Welcome back to the second recap of my recent backpacking trip to Europe. Today’s story is from Santorini, one of the Greek islands.
Santorini was my favourite destination during FLEuro2016. I loved the food (fried zucchini sticks!), beaches, and buildings. The only things I didn’t love about Santorini was that: (1) the tap water is not drinkable – you must purchase bottled water, and (2); the Santorini airport is a gong show.
We arrived at the Santorini airport at 7:00 am for our flight to Rome at 9:00 am. For international flights, you’re supposed to arrive approximately 2 hours before your flight. Luckily, we didn’t have to wait in a huge lineup for check-in luggage because Fatima and I only had carry-on backpacks, however, our confusion was not solved and this was because our airline was nowhere to be seen.
There were no online check-in stations and our airline was not displayed on any of the check-in counters. While people around us bustled and lined up, we were left standing in the midst of confusion. We found our airline’s luggage banner (the one that shows you how large your carry-on luggage can be), but still no sign of anyone who potentially works for the airline. Several other backpackers were also standing around this luggage banner. After talking to them, we were relieved to find out that we were on the same flight (it exists!). Simply put, the passengers (us) were there, but the airline was not. They were late and we had no other choice but to wait for them to arrive and open their check-in station.
As we waited, more confused passengers congregated by the luggage banner. By 7:30 am, all of us had taken off our backpacks and luggage and sat on the floor to talk and wait. The hustle and bustle of Santorini airport continued around us as we camped out by the check-in counter.

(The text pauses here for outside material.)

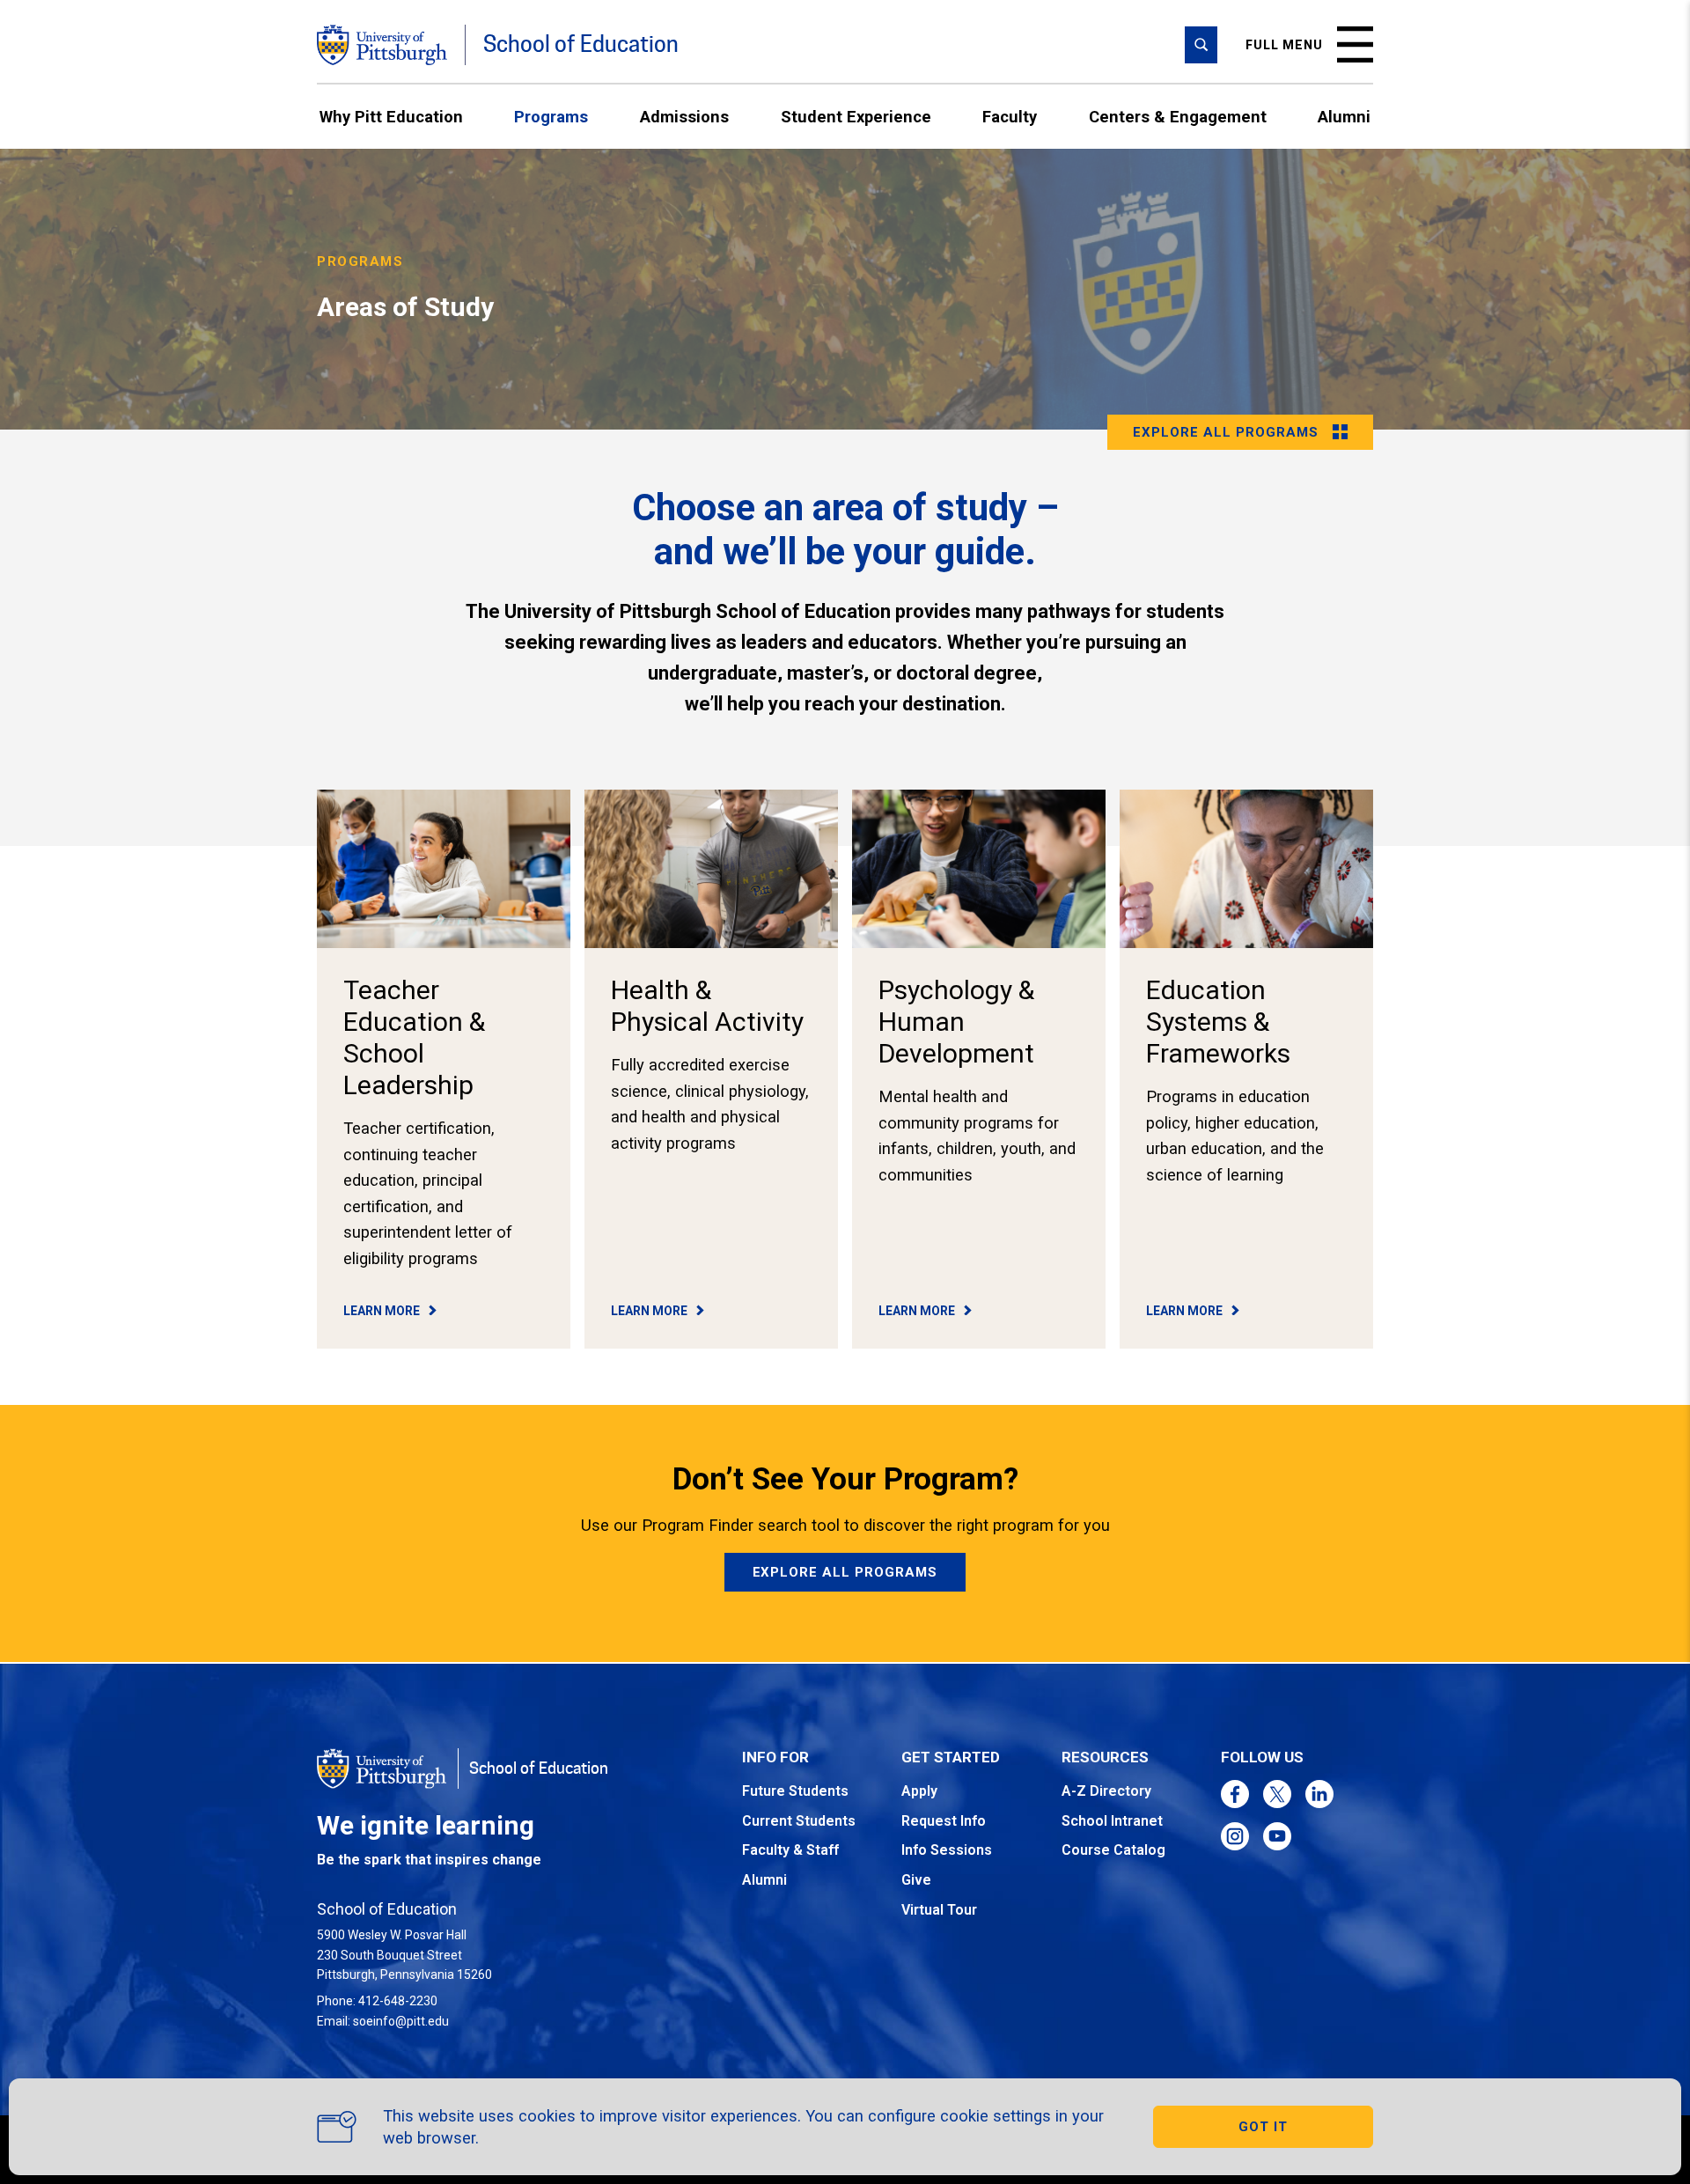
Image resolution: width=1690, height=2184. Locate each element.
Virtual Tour (939, 1909)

Finally, at around 8:20 am, someone from our airline showed up and turned on the wall monitor above the check-in station. Simultaneously, another group of passengers on our flight, who were sitting and waiting behind another pillar, dashed towards the counter, thereby budging in front of our group, who had been waiting behind a yellow line. The airline employees tried to tell us all to move behind the yellow line and a lot of yelling ensued: our group wanted the group now in front of us to go to the back of the line, and the other group wanted us to move back instead. There was also yelling at the airline employees, where one woman screamed, “We’ve been here since 7 am!”
To which everybody around us also rolled our eyes, thinking exactly the same thing: so were everybody else.
It was ridiculous really, because we were all on the same flight and all the yelling only delayed our flight even more. When we finally finished checking in, we realized the waiting gate was just another gong show. When they announced boarding at 8:50 am, I realized that the concept of lining up just doesn’t exist in this airport and with certain passengers. While there was still some form of line to the security gate, a majority of passengers only swarmed near the gate.
Fatima and I were carrying large backpacks, and we tried to not push or shove anybody around us because it could hurt them or us due to the weight. I was not aware that there was a girl who pushed me while I was passing through the security gate. Fatima, who was also annoyed at her for not lining up, told her firmly to not touch my bag or push us.
Unluckily for this girl, she ended up sitting next to us on the plane. She switched seats with her friend, most likely because she felt uncomfortable sitting next to us. Her friend suddenly tried to talk to me in broken English, repeating the words “my friend… your bag… careless.”
I had no idea her friend pushed me or touched my bag or that Fatima said something to her, so I thought she was telling me that I was careless with my bag and I hit her friend. This misunderstanding actually annoyed me, because if she and her friends had lined up properly I wouldn’t have accidentally hit anyone. Realizing my misunderstanding, the girl asked me where I was from, hoping that I could speak Chinese based on my appearance. When I told her I was from Canada, she tried to apologize for her friend again via English translations.
Finally understanding that she was trying to apologize for her friend, I switched to Mandarin to tell her that I understood and it was not a big deal since the airport was just chaos anyways. She was instantly relieved that I could speak Mandarin and we small talked for a while until the plane took off.
In the end, I dismissed my annoyance for her and her friends for not lining up. The airport and airline was really at fault for all the confusion and rowdiness. What I really appreciated, though, was that she tried to apologize to me and continued to try to convey her message even though she didn’t speak my language. Although this was the worst airport/airline experience of my life (we also had to wait 20 minutes on the plane after we landed in Rome for a bus to take us into the airport terminal), the stories we heard and shared with the other sane passengers of this flight made it a memorable experience. Maybe the next time I go to Santorini, I’ll just go with a different airline instead.
The limits of my language means the limits of my world.